1) How relevant today is data that was collected from 1978? How important is inflation?

Without delving into too much reasoning, the data is irrelevant for today's market. In fact, data from only five years ago (or from 2008) is likely also irrelevant. Inflation, in this example, is only important when retrospectively viewing how much the value of the house would be in comparison to a certain time period.

Recall, the MEDV feature is a time-scaled value that helps estimate when the value difference between two objects based on their features.

2) Are the features present in the data sufficient to describe a home? Do you think factors like quality of appliances in the home, square feet of the plot area, presence of pool or not etc should factor in?

In real life, these factors absolutely impact the selling price of a home, and therefore should be taken into consideration. Again, outside of the scope of this project, these features might increase the "potential value" of a house, but will not necessarily increase the market value.
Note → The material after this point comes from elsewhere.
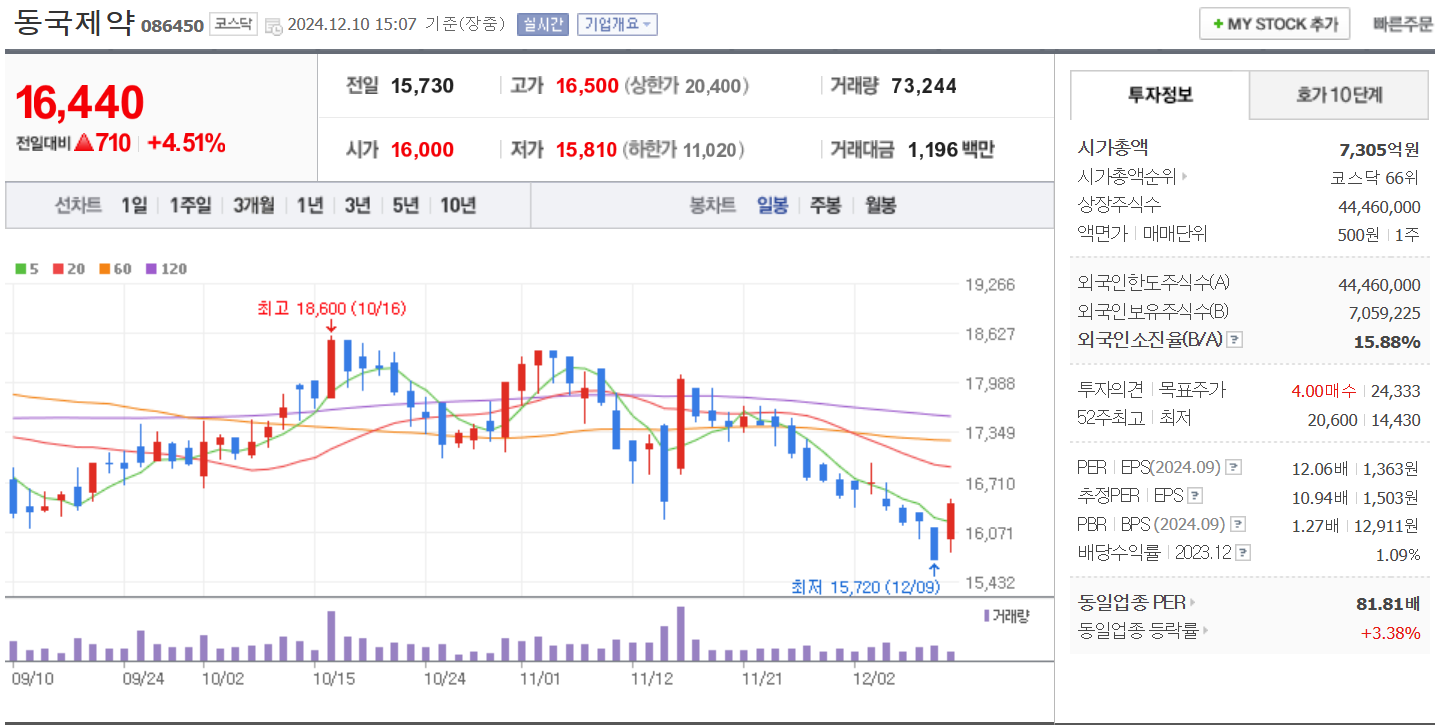Open the 외국인 소진율 help tooltip icon
The image size is (1435, 725).
[x=1234, y=340]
Customers have "purchase power" (PP) which is dependent on "willingness-to-buy."

For example, intuitively, adding a nice pool to a residence would increase the value. However, clients might have children or pet (and thus the pool is a hazard), not be interested in maintenance (pools are expensive), or plan to have a full-yard garden. Thus, a pool is not an asset to these stakeholders, but in fact, a liability.

3) Is the model robust enough to make consistent predictions?

The model is robust enough under the assumption that future clients are primarily interested in the evaluated features. In reality, models should utilize relevant information and be updated regularly. Thus far, realtors and brokers are still required to make predictions. Lastly, marketing is an extremely important tool for pricing, which can make predictions incorrect (the houses sell better due to targeted marketing, or the houses sell more poorly due to a lack of targeted marketing).

4) Would data collected in an urban city like Boston be applicable in a rural city?

Considering urbanization is a growing megatrend, data collected in any urban area is not applicable to rural areas in general.

Some additional considerations:

  • Boston is a city of international acclaim (thanks to Harvard, MIT, and professional sports) of a fame equivalent to Los Angeles, San Francisco, and New York (Manhattan).
  • A growing number of wealthy individuals are actually moving away from urban areas to escape pollution (both air and noise), crime, and other sociological aspects of city-living.
  • Both urban and rural cities in different states, regions, and countries have very different characteristics. Each area should be evaluated based on the features, characteristics, and behavior of stakeholders in these areas.
  • Suburban areas are rising as the economic hubs in nearly all cities. These suburban cities then grow (and change due to logistics) which influences the "spectrum" of transitions from urban to rural areas.
5) Is it fair to judge the price of an individual home based on the characteristics of the entire neighborhood?

As always, we say "it depends." On one hand, a neighborhood has a large influence on the pricing values (min, mean, max) of a house. Conversely, the home value is also based on independent features (architecture style, proximately to other structures/transportation, history) that play a role in the stakeholder's willingness-to-buy.